An ETF basket of gas drillers is headed higher as prices catch up to oil and coal, writes Richard C. Young, editor of Intelligence Report.
First Trust ISE-Revere Natural Gas Index Fund (FCG) invests in companies with substantial natural-gas operations, including some of the best shale-gas companies in the United States.
Thanks to technological innovations like horizontal drilling and hydraulic fracturing, the companies owned by First Trust Natural Gas Index Fund have been ramping up production.
As you can see on my chart of US dry natural gas production, companies have mastered these new drilling techniques and are supplying the US with more natural gas than ever before.
If that gas doesn't find a ready market here in the US, you can be sure it will find a home in the energy-hungry emerging markets of Asia.
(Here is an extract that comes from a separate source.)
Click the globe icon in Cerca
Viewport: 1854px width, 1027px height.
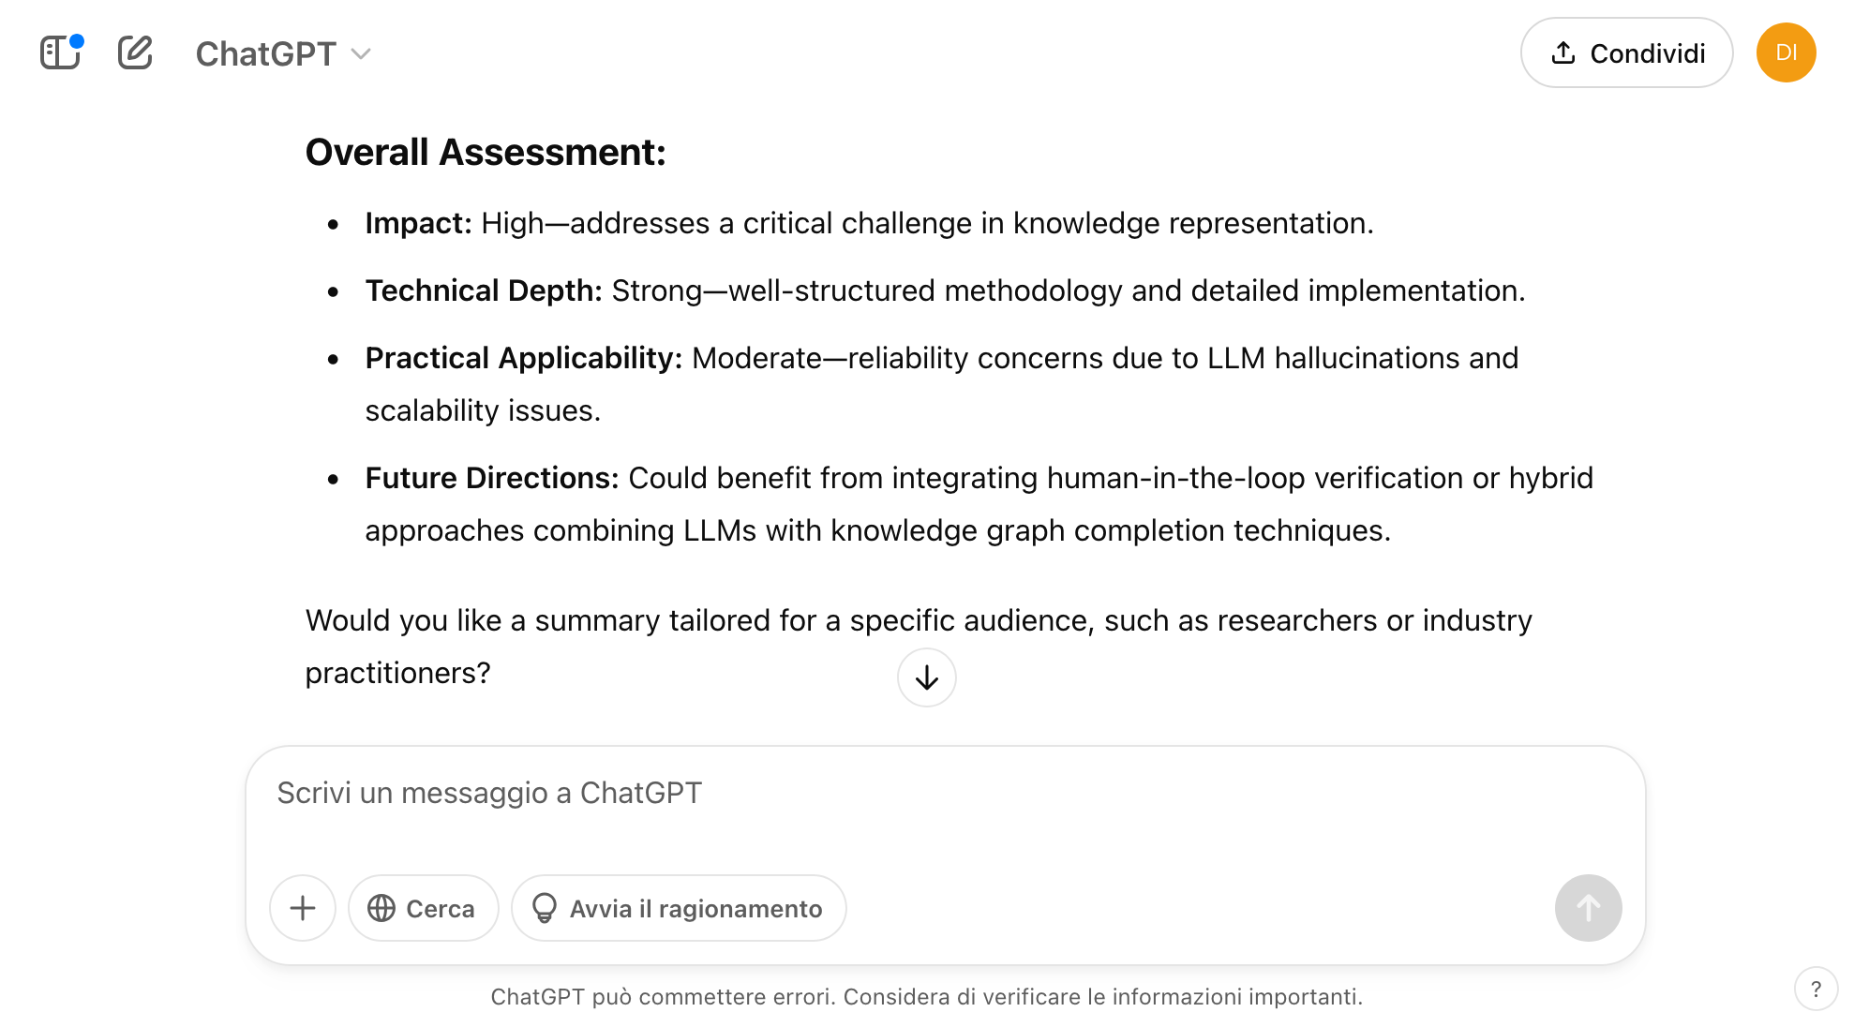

China's central government has targeted a countrywide fuel mix that increases natural gas's share to 10% by 2020. And the US Energy Information Administration estimates that China's natural-gas consumption will increase 5% a year until 2035.
[The accident at the Fukushima nuclear power plant in Japan is likely to further increase demand for natural gas, as countries rethink plans for new reactors, argues George Wolff—Editor.]
Today, natural gas is trading at all-time lows on a BTU basis compared with its closest competitors, oil and coal. A BTU (British Thermal Unit) is a unit of energy measurement which can be used to directly compare the prices of different fuels.
On my chart of the relationship between WTI Crude and Henry Hub natural-gas spot prices below, you can see that for the price of each BTU of oil bought today, you could buy nearly four BTUs of natural gas. The only time the ratio has been as high was in the 1979 Iranian oil crisis.
Lest you believe that the extreme ratio is only a product of recent Middle Eastern political turmoil spiking the price of oil, take a look at the chart showing the same BTU relationship between natural gas and coal.
What's important here is the trend. You can buy 90% of a BTU of natural gas for every BTU of coal. But coal needs to be much cheaper than natural gas to be competitive. And the costs of transporting coal and removing its pollutants are much higher.
Natural gas should trade at a premium to coal, as you can see it did through most of the decade. Gas is easily transported via pipelines and burns cleaner than coal or oil.
The rules of arbitrage say these BTU ratios must come down. A BTU is a BTU.
Given room for premiums or discounts for transportation, storage costs, and pollution effects, one BTU shouldn't be worth any more or less than another in the long term. And given the demand for energy products in rapacious developing markets, the outlook for natural gas is good.